David Bowles of the RSPCA said: ‘We are thrilled to hear that the Government has responded to calls from the RSPCA and members of the public and is considering toughening up sentences for the worst animal abusers.
Brothers filmed sickening cruelty to pet bulldog pup
This sickening image shows Andrew Frankish choking his young pet bulldog against the wall while his brother Daniel films the abuse.
The pair laughed as he also headbutted the dog, called Baby, hurled it down stairs, swung it round and stood and jumped on it.
But both were spared jail.
Andrew Frankish is seen choking his young pet bulldog against the wall while his brother Daniel films the abuse
Baby lost the use of her hind legs and had to be put to sleep three months after the assaults in October 2013.
The pair, from Redcar, North Yorkshire, admitted causing the dog suffering when they appeared before Hartlepool magistrates and got 21 weeks in prison, suspended for two years, as well as a six-month curfew.
An online petition calling for a tougher punishment attracted more than 90,000 signatures.
The pair laughed as he also headbutted the dog, called Baby, hurled it down stairs, swung it round and stood and jumped on it, left. But both were spared jail
‘We feel that, should sentences be increased, those who commit these acts will soon be receiving sentences that reflect the seriousness of their crime. We hope this will act as a real deterrent against cruelty and neglect.
‘The RSPCA picks up the pieces of animal cruelty every day of the year. Our inspectors regularly rescue animals from horrific circumstances of mistreatment, brutality and neglect.’
A study from the Centre for Crime Prevention found that prison is very rarely used in animal cruelty cases – and non-custodial sentences are becoming more lenient.

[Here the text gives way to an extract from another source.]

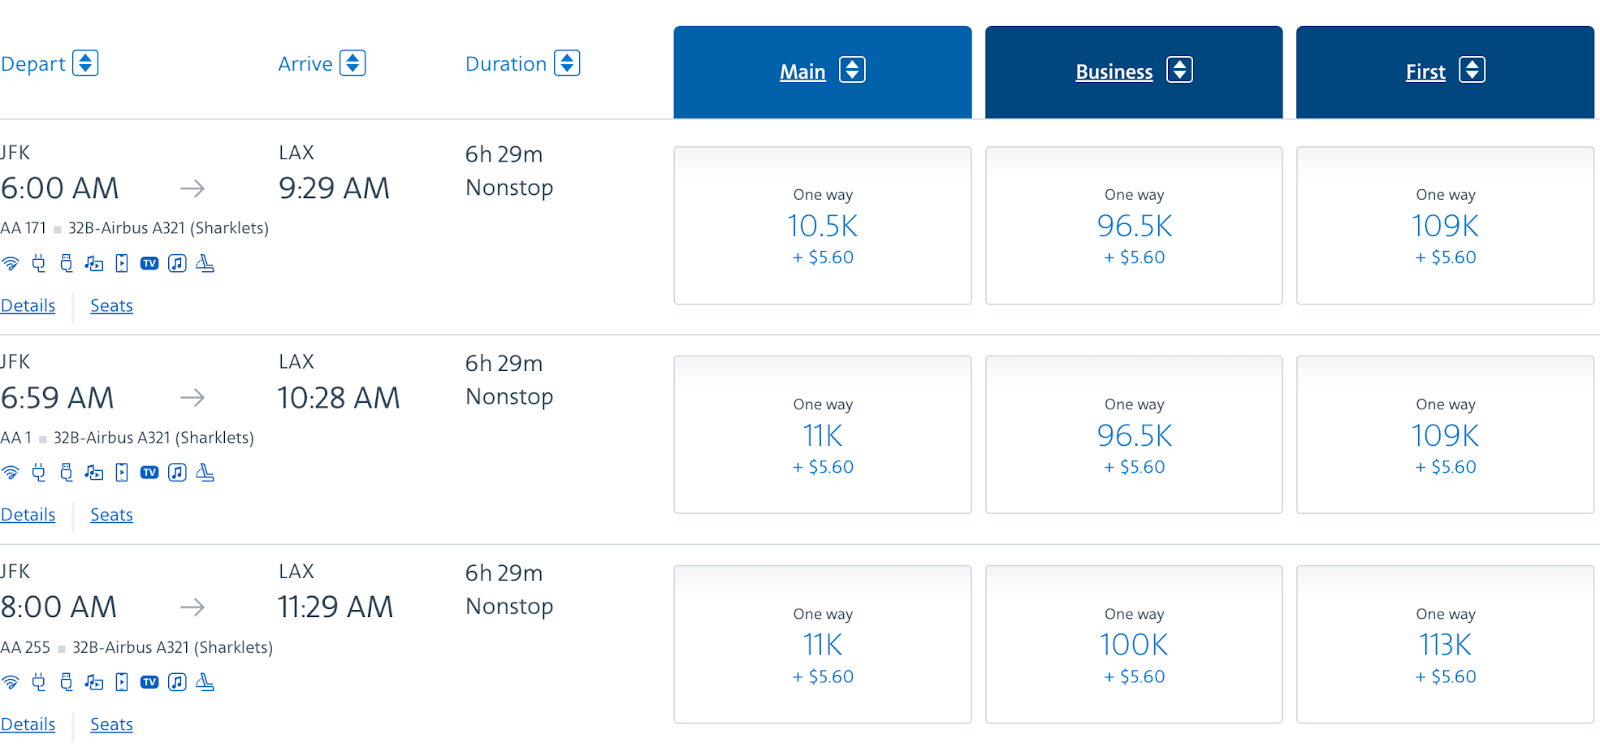Click the power outlet icon on flight AA 171
The height and width of the screenshot is (749, 1600).
pos(38,264)
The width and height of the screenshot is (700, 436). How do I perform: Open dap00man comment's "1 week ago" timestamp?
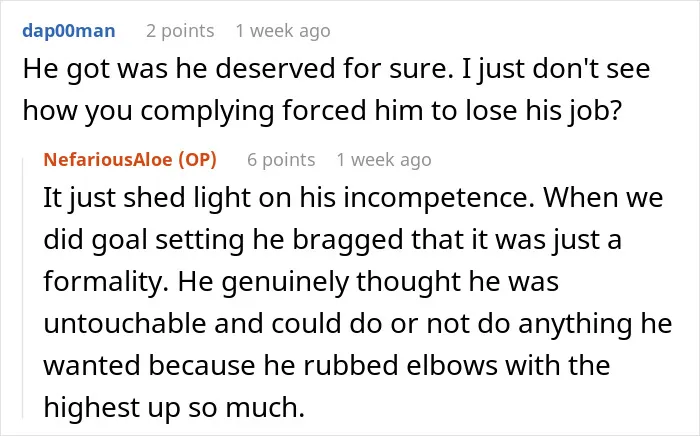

The report found that, since 2005, 12 in every 13 people convicted for cruelty to animals avoided prison. Of the 13,862 convicted or handed cautions, just 1,063 received a prison sentence.
In the same period, the number of suspended prison sentences for animal cruelty rose sharply.
In 2005, just ten offenders were handed suspended jail terms, compared with 160 last year. One in four animal cruelty cases is punished with only a fine and the average penalty has halved in real terms. In 2005 it stood at £479 but fell to just £296 last year.
In his foreword to the crime prevention report, Conservative MP Ranil Jayawardena argued that ‘bad people are still getting away with it’.
Suspended sentences or fines have recently been given to those who have starved a dog to death, strangled a cat and threw it in the bin and two young men who filmed themselves throwing a bulldog down the stairs so many times that she had to be put down.
Research also suggests that offenders who commit animal cruelty offences are far more likely to carry out other violent crimes. The six-month maximum term was set more than 100 years ago in 1911 by the Protection of Animals Act.
The last Labour government passed the Animal Welfare Act in 2006 which allowed for jail sentences of up to a year – but the measure was never brought into force.
Earlier this year, Claire Horton, the chief executive of Battersea Dogs and Cats Home, said: ‘Six months in prison for the gravest act of animal cruelty, such as torturing an animal to death, is a fraction of the maximum sentence for fly tipping or theft.
‘So let’s get this into proportion and let the punishment for abusing animals truly fit the crime.’
The change would apply to England and Wales only. In Scotland the maximum sentence is 12 months and it is five years in Northern Ireland.
Offenders face jail terms of up to five years in the Republic of Ireland, three years in Germany and two years in France.